In 1776, Jonathan Cresse sold the house and a tract of adjoining land—a total of 192 acres—to John Holmes (1746-1791), an Irishman who had immigrated with his brothers in the 1770s. John Holmes was many things: a merchant, a slave holder (he owned 4 at the time of this death), a land holder in two states and three New Jersey counties, and a salt works owner during the Revolutionary War. In 1791, he willed the farmstead to his oldest son, Robert Morris Holmes (1782-1840). Robert Holmes was not only a farmer, but a dedicated public servant who served in the State assembly and was at various times the county tax collector, treasurer, and loan commissioner. Suffering from rheumatism, he tore down the ca. 1780 house his father built on the opposite side of the road and erected the main block of the Holmes House about 1830, claiming that his father’s house had been built too low to the ground and its dampness was affecting his health. Research shows that the carpenters likely responsible for the fine craftsmanship of several mantels and the transom over the door were the Fosters (father and son) from Dias Creek.

Robert Morris Holmes died without a will in 1840 and his “homestead plantation” was divided among his three sons with his son, Richard Collins Holmes, receiving the house and 6+ acres. Richard Holmes bought his siblings’ shares and named his holdings Strabane Farm for the town in Ireland from which his grandfather, John, had emigrated 70+ years earlier.

Richard Holmes was the most significant 19th century resident of the house; not only was he an innovative farmer who used tidal mud for fertilizer, but he was a shipping insurance agent, a lay judge, a collector of customs, and a freeholder among other things. An invalid in his later years, he added a one-story addition to the south side of the main block and built a storage house behind the main house using a new construction material known as “gravel brick”.

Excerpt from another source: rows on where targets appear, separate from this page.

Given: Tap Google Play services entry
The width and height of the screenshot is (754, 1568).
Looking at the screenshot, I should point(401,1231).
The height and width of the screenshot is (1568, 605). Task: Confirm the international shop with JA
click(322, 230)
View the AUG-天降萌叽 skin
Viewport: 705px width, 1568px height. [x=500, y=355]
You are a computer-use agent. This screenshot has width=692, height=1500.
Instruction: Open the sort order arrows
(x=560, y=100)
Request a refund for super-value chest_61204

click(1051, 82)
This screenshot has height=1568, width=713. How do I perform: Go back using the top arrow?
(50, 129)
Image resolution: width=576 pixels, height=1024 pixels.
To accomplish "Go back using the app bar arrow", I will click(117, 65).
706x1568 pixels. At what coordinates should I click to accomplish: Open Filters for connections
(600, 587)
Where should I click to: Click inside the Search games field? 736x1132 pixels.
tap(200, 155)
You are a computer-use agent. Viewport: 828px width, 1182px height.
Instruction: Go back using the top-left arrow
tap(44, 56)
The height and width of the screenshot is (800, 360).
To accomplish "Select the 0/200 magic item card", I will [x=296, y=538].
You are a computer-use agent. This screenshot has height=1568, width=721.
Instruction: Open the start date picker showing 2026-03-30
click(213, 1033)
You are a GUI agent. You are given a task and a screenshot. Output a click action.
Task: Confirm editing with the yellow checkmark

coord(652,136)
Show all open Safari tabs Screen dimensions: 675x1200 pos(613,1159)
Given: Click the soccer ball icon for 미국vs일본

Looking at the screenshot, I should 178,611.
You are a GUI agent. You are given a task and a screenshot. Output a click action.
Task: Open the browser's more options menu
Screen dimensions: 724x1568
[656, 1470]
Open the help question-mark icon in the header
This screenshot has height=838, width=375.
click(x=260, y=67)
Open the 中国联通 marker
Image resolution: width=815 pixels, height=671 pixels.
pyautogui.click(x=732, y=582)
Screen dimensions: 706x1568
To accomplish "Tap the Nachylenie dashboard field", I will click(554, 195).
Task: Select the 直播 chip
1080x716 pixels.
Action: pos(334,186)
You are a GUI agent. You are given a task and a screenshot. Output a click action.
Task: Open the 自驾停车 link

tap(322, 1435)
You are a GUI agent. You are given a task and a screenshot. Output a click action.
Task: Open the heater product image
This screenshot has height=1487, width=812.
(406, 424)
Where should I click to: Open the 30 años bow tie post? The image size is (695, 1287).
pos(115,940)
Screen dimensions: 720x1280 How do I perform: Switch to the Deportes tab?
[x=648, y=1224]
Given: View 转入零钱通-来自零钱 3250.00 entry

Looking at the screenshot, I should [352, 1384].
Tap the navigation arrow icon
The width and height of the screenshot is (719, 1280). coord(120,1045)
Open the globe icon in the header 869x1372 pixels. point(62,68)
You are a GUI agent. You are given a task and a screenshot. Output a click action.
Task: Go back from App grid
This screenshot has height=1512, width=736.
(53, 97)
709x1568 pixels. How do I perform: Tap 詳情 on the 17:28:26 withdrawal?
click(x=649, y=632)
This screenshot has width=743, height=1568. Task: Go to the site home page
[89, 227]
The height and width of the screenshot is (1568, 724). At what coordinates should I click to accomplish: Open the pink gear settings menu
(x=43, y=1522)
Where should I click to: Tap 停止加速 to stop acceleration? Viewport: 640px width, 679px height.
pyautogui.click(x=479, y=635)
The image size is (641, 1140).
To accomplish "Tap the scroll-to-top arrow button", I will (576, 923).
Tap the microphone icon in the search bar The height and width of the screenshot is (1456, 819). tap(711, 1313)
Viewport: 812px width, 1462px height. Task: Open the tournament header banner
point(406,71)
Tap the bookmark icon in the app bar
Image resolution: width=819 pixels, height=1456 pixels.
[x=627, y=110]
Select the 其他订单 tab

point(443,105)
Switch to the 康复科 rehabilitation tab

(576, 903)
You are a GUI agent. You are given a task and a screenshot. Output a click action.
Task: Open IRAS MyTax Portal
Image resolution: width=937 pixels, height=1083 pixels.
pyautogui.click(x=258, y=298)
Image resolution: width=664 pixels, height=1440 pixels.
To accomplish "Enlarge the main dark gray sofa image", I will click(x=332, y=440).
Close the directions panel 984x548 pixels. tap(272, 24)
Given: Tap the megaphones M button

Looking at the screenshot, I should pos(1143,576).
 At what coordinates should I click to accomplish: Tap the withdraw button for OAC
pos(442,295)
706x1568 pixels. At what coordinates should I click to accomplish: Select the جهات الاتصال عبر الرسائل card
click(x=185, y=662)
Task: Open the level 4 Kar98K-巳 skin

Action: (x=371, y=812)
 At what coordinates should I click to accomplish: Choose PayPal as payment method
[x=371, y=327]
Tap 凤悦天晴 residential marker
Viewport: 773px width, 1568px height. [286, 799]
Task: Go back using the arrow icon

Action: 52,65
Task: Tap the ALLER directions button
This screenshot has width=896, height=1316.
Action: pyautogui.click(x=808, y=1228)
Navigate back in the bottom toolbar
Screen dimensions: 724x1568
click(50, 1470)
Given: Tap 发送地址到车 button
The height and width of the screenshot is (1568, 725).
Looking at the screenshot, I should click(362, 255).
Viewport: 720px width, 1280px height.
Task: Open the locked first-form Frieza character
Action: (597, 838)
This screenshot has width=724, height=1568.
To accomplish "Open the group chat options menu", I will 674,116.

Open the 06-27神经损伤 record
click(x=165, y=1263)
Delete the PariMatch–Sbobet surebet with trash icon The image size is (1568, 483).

After Holmes’ death in 1863, the house and its farmland were inherited jointly by his six children who never divided the land among them. Two of his children, Joseph Holmes, a farmer and Civil War veteran and his sister, Emma, both single, lived in the house their entire lives. An outhouse they used before indoor plumbing was added still stands on the property, but their chicken coops and the barn have long since vanished. After Emma Holmes’ death in 1934, the house was sold out of the family after more than 150 years of Holmes family ownership.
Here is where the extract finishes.